7 Ser um observador atento
A chave principal para encontrar boas ideias no cotidiano é ser um bom observador e estar sempre atento. Sem isso, nos fechamos para pessoas e acontecimentos aparentemente triviais, mas com grande valor para um texto. O publicitário Edson Marzo observa que a ideia inspiradora pode vir quando a pessoa estiver em qualquer lugar, pode ser o cinema, lendo o jornal, conversando com os amigos.

- Se, no caso da publicidade, você precisa vender um serviço bancário, onde está sua
fonte de informação? Pode ser em um café, quando você ouvir alguém reclamando ou com uma dúvida - diz.

André Dahmer conta que às vezes passa a noite conversando com amigos e sente que perdeu o tempo em que poderia ter trabalhado em três tirinhas.

- Mas a verdade é que o exercício criativo daquela situação é material de trabalho. Só tomo o cuidado para não perder o registro de tudo. Pego a essência da ideia e, chegando em casa, desenvolvo - explica.

8 Anotar ideias
Ter uma boa ideia e perdê-la por ter esquecido de registrá-la é um desperdício. Por isso a especialista em criatividade Gisela Kassoy alerta que é essencial anotar tudo o que vier à mente, como um brainstorm individual e por escrito.

- Se for o caso, pode deixar um caderninho perto do chuveiro.

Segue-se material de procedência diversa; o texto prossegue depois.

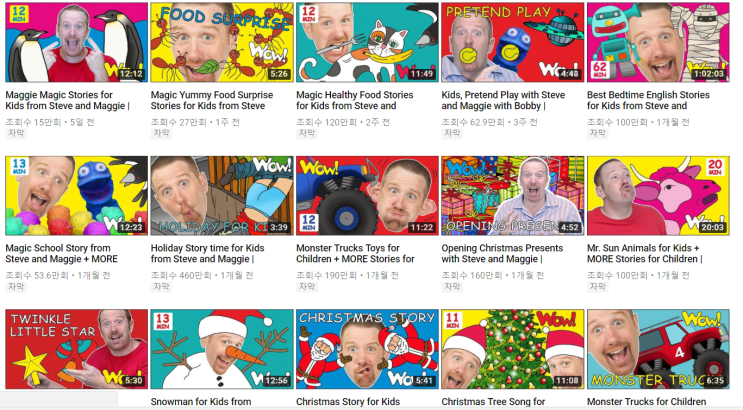The width and height of the screenshot is (743, 410).
Task: Open the Food Surprise ants thumbnail
Action: tap(222, 42)
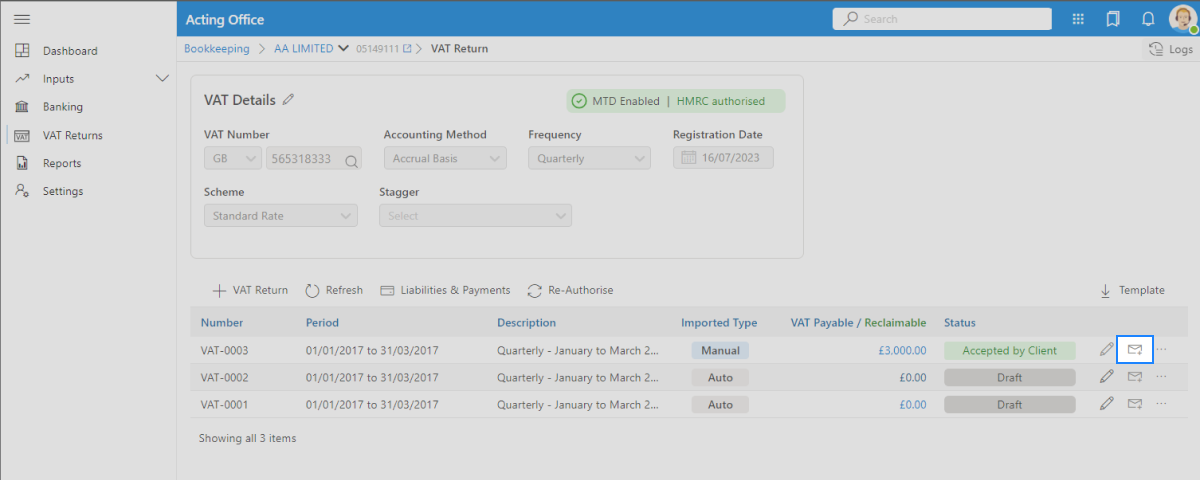Viewport: 1200px width, 480px height.
Task: Open the notifications bell
Action: pyautogui.click(x=1148, y=19)
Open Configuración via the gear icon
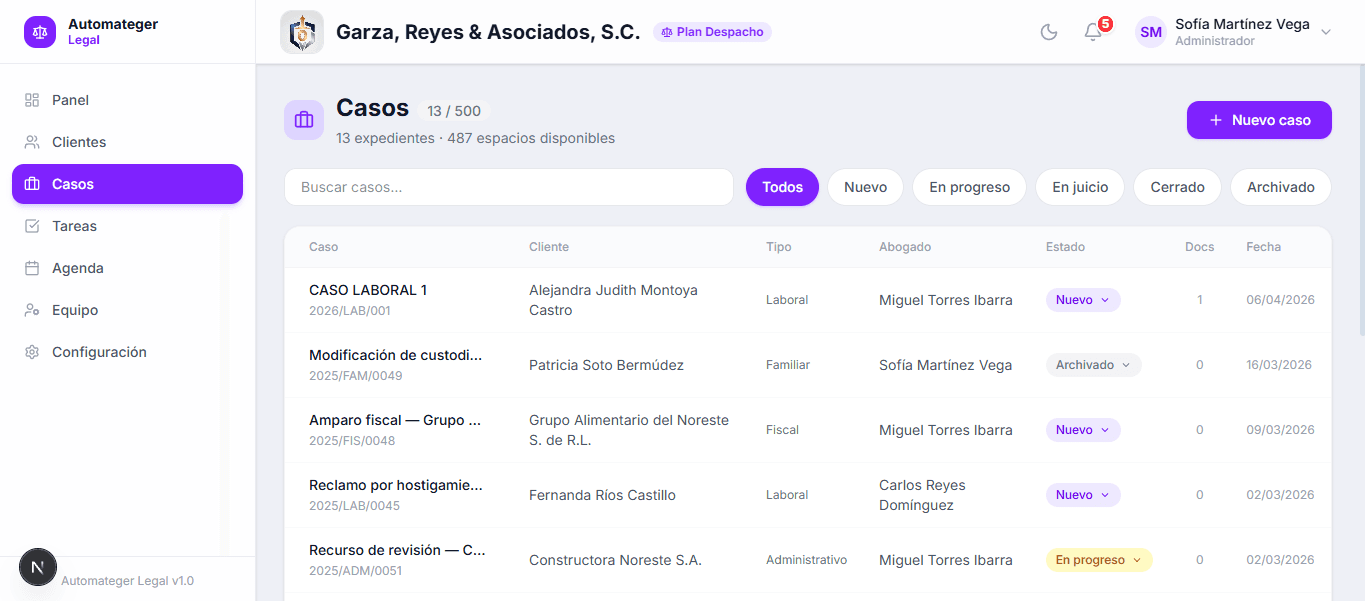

Num segundo momento, o ideal é colocar tudo no computador, sem grandes preocupações em relação à qualidade do texto. Finalmente, a pessoa deve redigir cuidando da forma. Se empacar, responda a si mesmo: "O que eu quero dizer com isso?" e, se não tiver certeza se o texto está bom, leia-o em voz alta - sugere.

9 Exercícios para estimular a criatividade
Gisela Kassoy realiza workshops de criatividade em empresas e sugere que as pessoas desafiem todo o seu conhecimento de mundo, passando a questionar o porquê de tudo o que sabem, até mesmo de questões aparentemente óbvias.

- Para um bebê, ver seu pai andar pode parecer tão óbvio ou tão mágico quanto vê-lo voar. Com dois anos de idade, qualquer criança já sabe que seu pai não voa. Ou seja, as pessoas acreditam que sabem tudo o que não vai dar certo. Recomendo um pouco desse olhar de bebê - diz.

Em consequência, as pessoas podem encontrar tesouros como matéria-prima para seus textos onde achavam que só havia trivialidade. A chave é procurar maneiras de enxergar tudo aquilo que consideramos saber sob uma nova perspectiva. Caso a tarefa pareça muito complicada para cumprir individualmente, existem hoje diversos cursos de escrita criativa que desafiam e estimulam os participantes dessa forma.

10 Aprender a filtrar o excesso de informações
- Já faz 17 anos que escrevo para o jornal Folha de S.Paulo e nunca me faltou inspiração. Ao contrário, meu problema é escolher entre várias possibilidades - revela o escritor Moacyr Scliar.

Na era da comunicação o difícil muitas vezes não é encontrar matéria-prima para um texto, e sim saber separar o que pode ser útil do que não é.

- Excesso de informação não é qualidade, é quantidade. Em um roteiro, menos é mais. Às vezes basta um depoimento para dizer tudo o que a gente quer dizer - aponta Cristina Fonseca.

Denise Bragotto olha pelo lado positivo: quanto maior a quantidade de ideias, maior é a chance de encontrar uma boa inspiração. Basta fazer exercícios de seleção do que vale ou não.

- Os exercícios de geração de ideias, como brainstorms, são indispensáveis quando se fala em criatividade. Eles abrem espaço para novas possibilidades e para a fermentação das ideias, antes de selecionar aquelas que têm maior potencial para compor o texto. A seleção de ideias requer pensamento convergente, que é lógico, objetivo e racional - ensina.